■ Exercise
What is needed is an exact copy of the entries below, with the pictures left out.

Dataset entries
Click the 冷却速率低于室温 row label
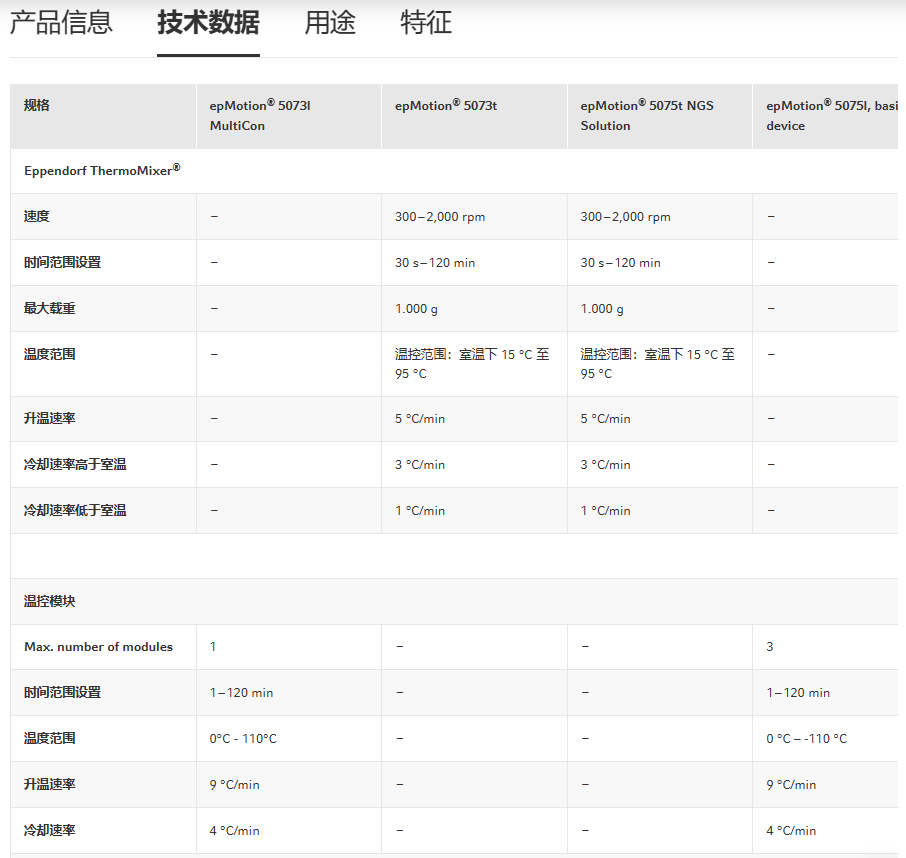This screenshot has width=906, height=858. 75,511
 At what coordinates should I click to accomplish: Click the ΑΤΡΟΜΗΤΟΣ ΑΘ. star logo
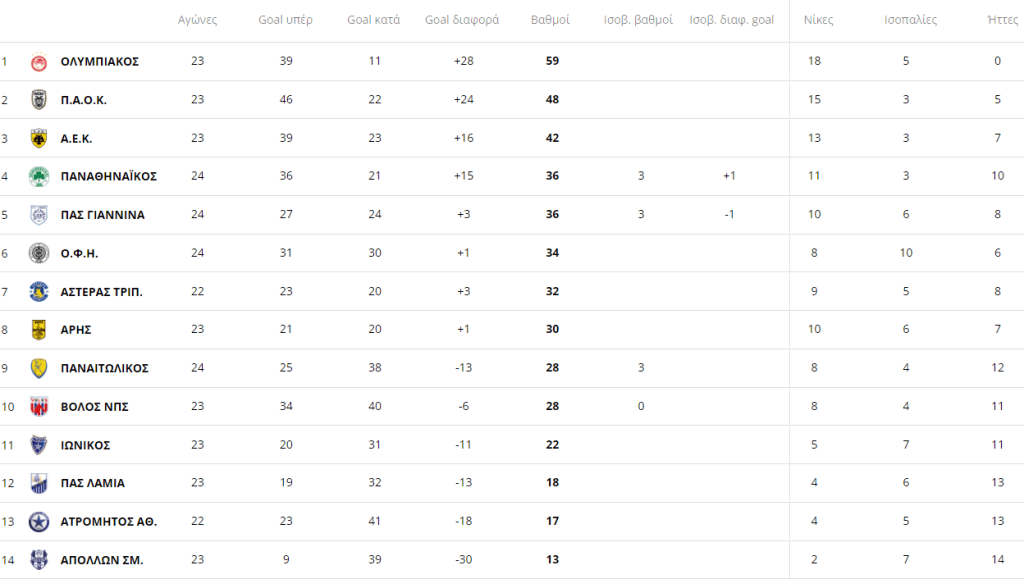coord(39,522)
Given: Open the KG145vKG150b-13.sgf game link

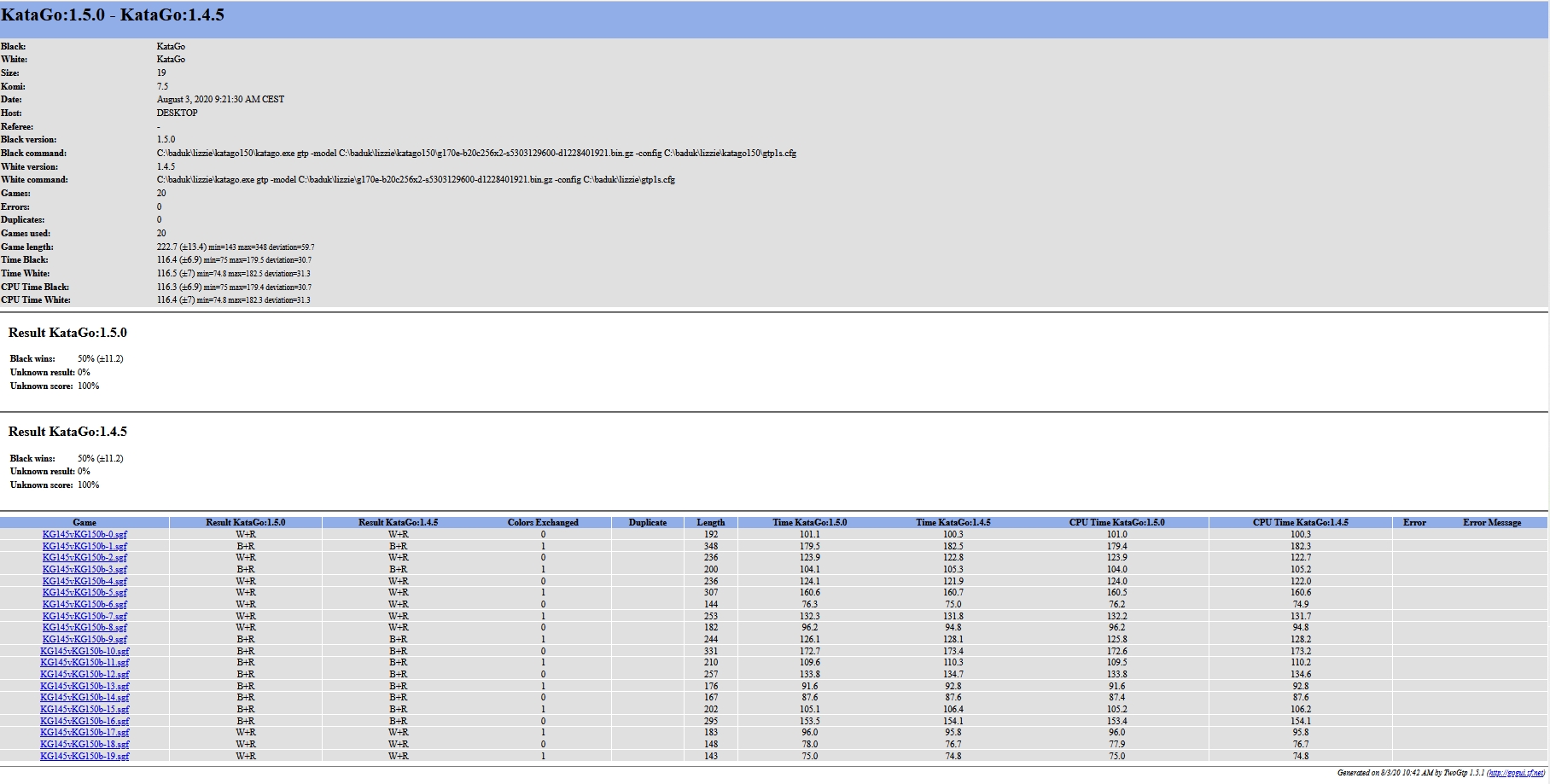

■ Response box
Click the 冷却速率低于室温 row label
This screenshot has width=906, height=858. 75,511
 At what coordinates should I click to accomplish: Click the ΑΤΡΟΜΗΤΟΣ ΑΘ. star logo
coord(39,522)
Given: Open the KG145vKG150b-13.sgf game link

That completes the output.